Once they are captured, the agent can use the current details of the piece to modify it’s orientation so it goes where the agent wants it to go.
So now there are 2 problems:
- Finding the best substate for a particular piece.
- Finding the piece and moving/rotating it to go to the right substate.
At least with the piece finding/manipulating, that can be hard-coded and doesn’t need to be learnt as everything remains consistent.

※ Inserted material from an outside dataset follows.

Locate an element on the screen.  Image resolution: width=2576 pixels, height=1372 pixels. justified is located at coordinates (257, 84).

Now, from the start, the agent must first distinguish the piece from the environment, choose a substate and piece orientation in that state, then place it. A good thing about knowing the the piece and old environment is that the new environment = old environment + new piece – lines made. Whether it’s easier to find the new environment or calculate it remains to be seen.
Edit: Later in the lab.
Finding how a piece rotates has confused the hell out of me. However, I managed to find it. The piece is rotated by its centre, which is a floating point number and needs to be rounded to an int to appropriately display the piece. The weird thing is that the x coord is rounded up and the y coord is rounded down.
I also looked into the actions a little bit as I need to know how everythng works exactly so I can extract the falling piece. The action appears to be chosen by the agent, then it is performed, then the piece falls. Note that if the action tries to do something the environment doesn’t allow, nothing will happen (such as rotating an I-piece at the top of the field, or moving a piece ‘off’ the field).

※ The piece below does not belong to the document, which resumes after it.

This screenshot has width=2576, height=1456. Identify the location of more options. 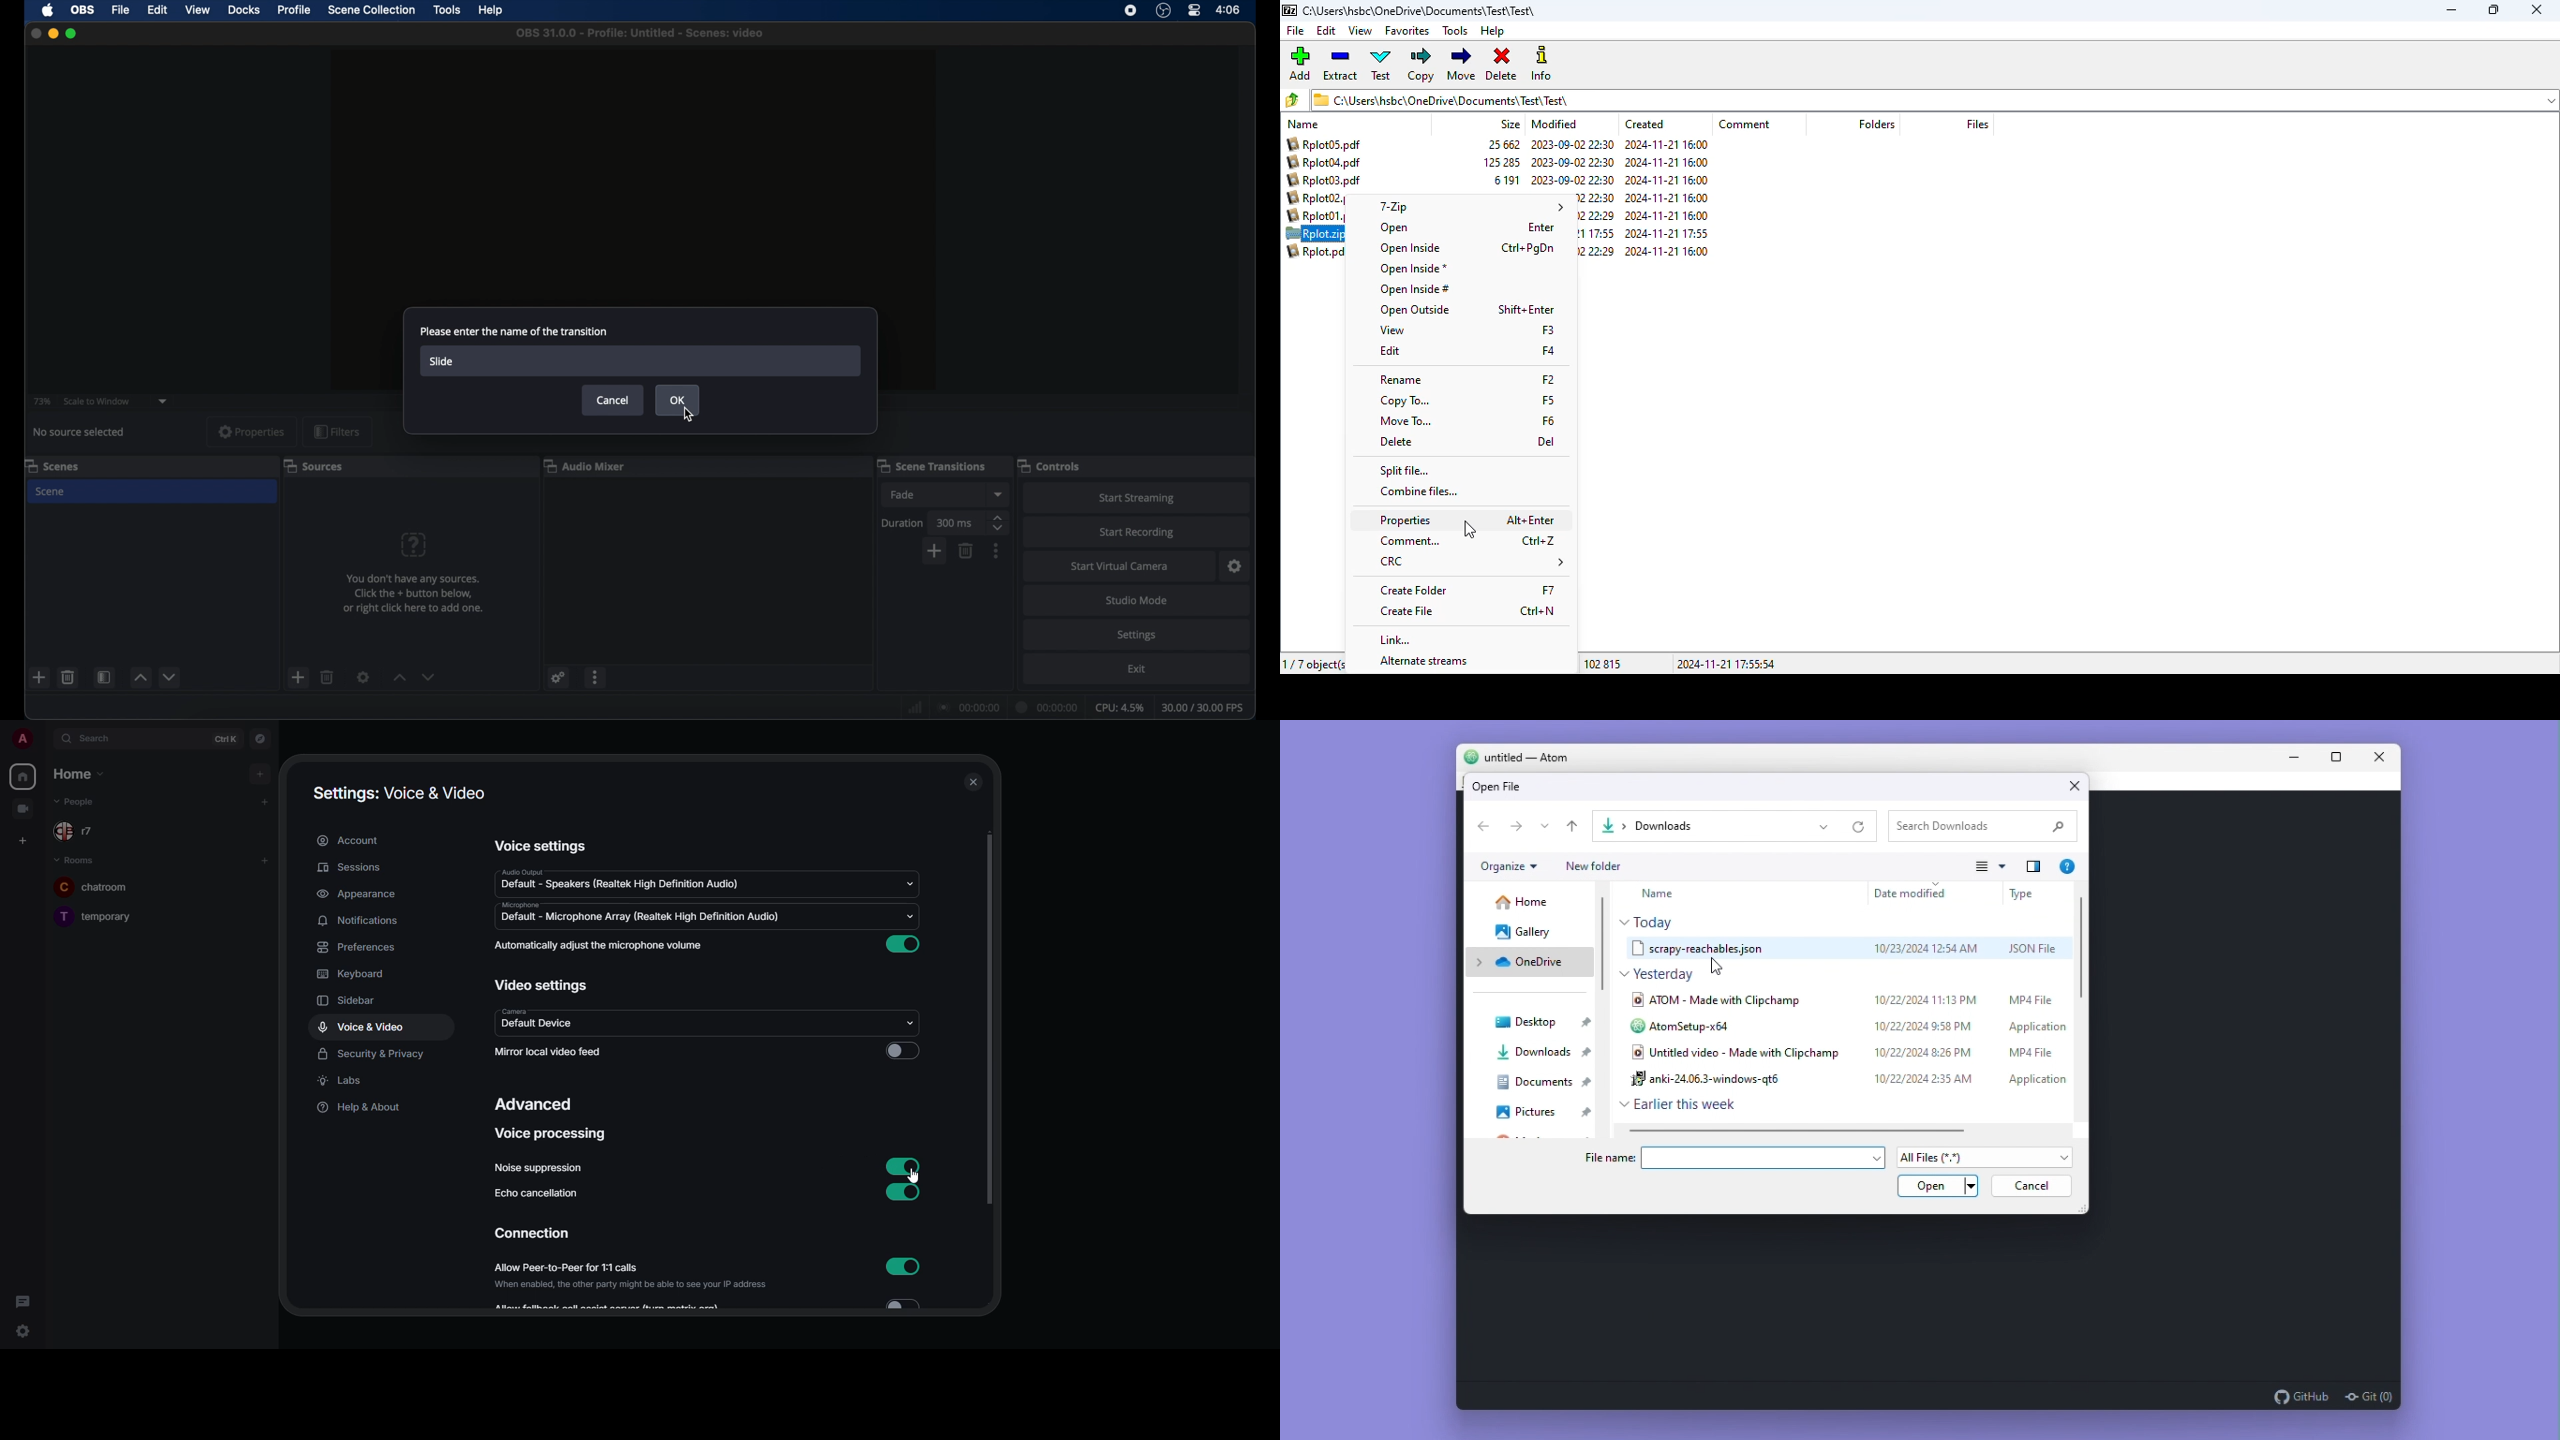
(596, 677).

As previously posted, during both the exploratory and exploitatory stages, the agent should be more influenced to choose low, next-to-wall, final gap in line states.
– During exploration, this provides quicker learning when completing lines. Thus exploration becomes more of a ‘guided exploration’.
– During exploitation, this results in a better play strategy.
The value of the influence will need tweaking to be just right. Something like (Field height – Substate height) + Next-to-wall bonus + line/s completion bonus.